### GOAL
Pull out each line of the material below that contains the string "Instruction" and copy it unchanged.

Dataset rows
=======

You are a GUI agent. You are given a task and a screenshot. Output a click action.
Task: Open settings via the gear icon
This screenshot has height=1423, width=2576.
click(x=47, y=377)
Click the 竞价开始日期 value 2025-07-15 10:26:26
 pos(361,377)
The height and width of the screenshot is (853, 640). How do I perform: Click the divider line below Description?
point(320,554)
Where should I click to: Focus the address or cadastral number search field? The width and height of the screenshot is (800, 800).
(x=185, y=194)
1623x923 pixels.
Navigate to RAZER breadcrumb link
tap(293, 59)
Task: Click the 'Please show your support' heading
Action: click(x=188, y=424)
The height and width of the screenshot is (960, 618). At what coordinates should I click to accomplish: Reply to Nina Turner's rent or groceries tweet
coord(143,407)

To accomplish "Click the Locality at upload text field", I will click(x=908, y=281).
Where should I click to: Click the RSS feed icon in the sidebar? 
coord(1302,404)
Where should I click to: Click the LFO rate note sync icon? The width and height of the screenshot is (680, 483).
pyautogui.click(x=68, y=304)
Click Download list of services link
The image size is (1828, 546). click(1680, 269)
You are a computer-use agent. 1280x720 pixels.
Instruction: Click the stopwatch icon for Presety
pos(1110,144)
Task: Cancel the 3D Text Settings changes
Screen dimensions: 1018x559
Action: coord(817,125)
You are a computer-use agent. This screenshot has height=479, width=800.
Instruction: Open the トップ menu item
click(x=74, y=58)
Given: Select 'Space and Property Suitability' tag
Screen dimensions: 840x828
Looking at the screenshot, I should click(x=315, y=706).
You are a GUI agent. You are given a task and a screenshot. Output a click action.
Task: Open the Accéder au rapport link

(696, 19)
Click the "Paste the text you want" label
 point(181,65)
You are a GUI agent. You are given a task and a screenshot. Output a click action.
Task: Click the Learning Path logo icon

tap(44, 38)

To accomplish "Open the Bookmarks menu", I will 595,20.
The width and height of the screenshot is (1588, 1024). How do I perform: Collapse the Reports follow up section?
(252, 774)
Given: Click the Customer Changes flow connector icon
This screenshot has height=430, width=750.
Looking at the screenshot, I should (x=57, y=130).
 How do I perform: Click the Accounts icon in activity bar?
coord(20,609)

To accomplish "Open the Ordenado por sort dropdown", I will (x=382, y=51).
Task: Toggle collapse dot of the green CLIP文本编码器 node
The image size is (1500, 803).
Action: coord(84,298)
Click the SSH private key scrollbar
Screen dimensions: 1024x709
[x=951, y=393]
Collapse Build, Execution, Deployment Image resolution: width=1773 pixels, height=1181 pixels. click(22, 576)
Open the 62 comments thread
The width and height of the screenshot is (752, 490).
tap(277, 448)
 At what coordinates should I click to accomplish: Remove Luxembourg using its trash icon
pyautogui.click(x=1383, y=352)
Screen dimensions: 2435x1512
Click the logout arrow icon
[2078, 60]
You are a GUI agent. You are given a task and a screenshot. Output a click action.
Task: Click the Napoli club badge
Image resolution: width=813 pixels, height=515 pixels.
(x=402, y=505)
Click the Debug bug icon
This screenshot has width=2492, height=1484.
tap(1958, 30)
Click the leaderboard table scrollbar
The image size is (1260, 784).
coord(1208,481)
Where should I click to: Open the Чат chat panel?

=======

### FINISHED ANSWER
Instruction: Click the stopwatch icon for Presety
Instruction: Open the トップ menu item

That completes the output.